We found that the overall effect of implementation of the mandate across all hospitals resulted in nearly one fewer patient per nurse (−0.98 [p < 0.001]). We found significant differences in the effect on staffing based on safety-net status as well as the degree of initial noncompliance (see ). For initially compliant non-safety-net hospitals, the mandate had the effect of reducing patient-to-nurse ratios by 0.72 patients per nurse. The effect was smaller for initially compliant safety-net hospitals (a reduction of 0.46 patients per nurse). Although patient-to-nurse ratios fell in both safety-net and non-safety-net hospitals after the mandate, we found a statistically significant disparity in the magnitude of the change between safety-net and non-safety-net hospitals (0.27 patients per nurse, p = 0.02).
Effects of Implementation of California Staffing Mandate (AB 394) on Medical-Surgical Nurse Staffing and Skill Mix, 1998–2007
The greatest reductions in patient-to-nurse ratio following the implementation of the California mandate were for those hospitals that were initially understaffed to begin with—both safety net and non-safety net.
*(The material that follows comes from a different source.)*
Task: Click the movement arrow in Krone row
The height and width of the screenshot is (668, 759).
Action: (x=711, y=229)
For every additional patient per nurse above the 5:1 ratio in the preimplementation period, hospitals had an additional reduction of 0.62 patients per nurse. An alternative model to determine whether the change in staffing based on initial level of noncompliance was significantly different for safety-net and non-safety-net hospitals showed that the difference was not significant (0.14 patients per nurse, p = 0.2). Thus, our estimate of the effect of the degree of initial noncompliance is effectively an average of both safety-net and non-safety-net hospitals. shows the estimated changes in patient-to-nurse ratio following implementation for safety-net and non-safety-net hospitals based on their initial staffing levels.
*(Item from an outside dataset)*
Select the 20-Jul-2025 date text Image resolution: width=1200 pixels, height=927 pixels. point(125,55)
Medical-Surgical Patient-to-Nurse Ratios before and after Reform in Safety-net and Non-safety-net Hospitals by Initial Staffing Level
The skill mix in all hospitals rose from the preimplementation period to the postimplementation period by a small but statistically significant amount (0.02 [p < 0.001]). The effect was significant and greatest for those non-safety-net hospitals (0.03 [p < 0.001]) that were initially adequately staffed at a level in compliance with the mandate. There was not a significant effect for safety-net hospitals (0.01 [p = 0.3]). The difference in the effect of implementation on skill mix for safety-net and non-safety-net hospitals was not statistically significant (−0.02 [p = 0.06]). There was no effect on skill mix based on the degree to which hospitals initially needed to increase their staffing in order to be in compliance.